Why do neural transplants survive? An examination of some metabolic and pathophysiological considerations in neural transplantation

Abstract

Neural transplantation continues to be a growing field that has advanced beyond animal experimentation and into the clinic where trials in patients with Parkinson's disease are moving forward (14, 30). The remarkable continuity of the brain grafting paradigm owes to the fact that experimentation and data collection may lend themselves to many disciplines and up-to-date technical analyses. Such procedures can represent significant advances in our knowledge of brain development and disorders but extensive investigation remains to be done to ascertain more precisely the cellular and molecular mechanisms by which neural grafts function.
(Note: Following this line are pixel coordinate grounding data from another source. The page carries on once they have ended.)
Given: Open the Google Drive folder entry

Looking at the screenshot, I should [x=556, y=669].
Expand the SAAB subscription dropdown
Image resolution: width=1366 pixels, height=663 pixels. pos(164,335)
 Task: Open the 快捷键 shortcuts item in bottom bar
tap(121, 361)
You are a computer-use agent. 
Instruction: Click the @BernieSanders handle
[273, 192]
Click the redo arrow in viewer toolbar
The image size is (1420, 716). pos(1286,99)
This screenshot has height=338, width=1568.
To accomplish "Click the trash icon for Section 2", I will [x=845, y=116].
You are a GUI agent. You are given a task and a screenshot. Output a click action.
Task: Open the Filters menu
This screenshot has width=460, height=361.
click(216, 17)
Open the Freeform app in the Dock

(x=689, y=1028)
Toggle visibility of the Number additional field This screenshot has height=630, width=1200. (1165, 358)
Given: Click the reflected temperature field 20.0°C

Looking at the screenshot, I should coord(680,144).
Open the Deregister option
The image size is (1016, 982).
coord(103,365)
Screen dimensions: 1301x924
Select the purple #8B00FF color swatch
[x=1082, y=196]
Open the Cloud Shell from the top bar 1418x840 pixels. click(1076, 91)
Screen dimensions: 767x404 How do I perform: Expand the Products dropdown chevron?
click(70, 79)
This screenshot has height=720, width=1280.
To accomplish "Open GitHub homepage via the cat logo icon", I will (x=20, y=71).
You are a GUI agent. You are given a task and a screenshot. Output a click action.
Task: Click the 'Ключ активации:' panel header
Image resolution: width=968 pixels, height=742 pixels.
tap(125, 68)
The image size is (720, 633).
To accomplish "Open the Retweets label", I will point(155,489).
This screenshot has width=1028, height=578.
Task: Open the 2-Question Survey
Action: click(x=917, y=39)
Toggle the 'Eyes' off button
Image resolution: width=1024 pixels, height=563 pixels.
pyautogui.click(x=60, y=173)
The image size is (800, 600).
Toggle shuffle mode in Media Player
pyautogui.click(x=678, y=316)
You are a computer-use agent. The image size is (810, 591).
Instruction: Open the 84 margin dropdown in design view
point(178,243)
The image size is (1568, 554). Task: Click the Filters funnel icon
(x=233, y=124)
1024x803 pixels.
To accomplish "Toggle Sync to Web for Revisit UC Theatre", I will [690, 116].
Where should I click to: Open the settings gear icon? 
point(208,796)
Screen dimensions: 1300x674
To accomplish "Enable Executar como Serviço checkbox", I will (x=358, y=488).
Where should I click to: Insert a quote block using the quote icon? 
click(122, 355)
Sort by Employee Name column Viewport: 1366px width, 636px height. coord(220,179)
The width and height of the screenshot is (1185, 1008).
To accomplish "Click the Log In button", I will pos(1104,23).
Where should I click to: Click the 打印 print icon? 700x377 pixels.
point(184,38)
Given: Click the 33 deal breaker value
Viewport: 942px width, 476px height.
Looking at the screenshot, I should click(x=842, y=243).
There are still many issues in transplantation that need to be resolved, not the least of which is cell survival and enhancement of graft functional capacity. There have been reports that only about 5-10% of dopaminergic neurons in mesencephalic grafts survive (22) and while the numbers of surviving neurons in cortical grafts is not known, recent studies have indicated that surviving neurons may have abnormal cellular aspects such as immature dendrites (32), inhibited axonal outgrowth (47), or reduced glycolytic activity (43). In the following commentary, possible cellular mechanisms of graft survival will be explored. It will be suggested that based on what is known about both cerebrovascular pathology and normal brain metabolic development, coupled with the mechanisms of graft vascularization, it is unlikely that neural grafts should survive or, at best, survive exhibiting only a modicum of activity. It will be further suggested that the answer "...because it is fetal brain ..." to the question--why (or how) do neural grafts survive?--is an inadequate and presently unexplained one.(ABSTRACT TRUNCATED AT 250 WORDS)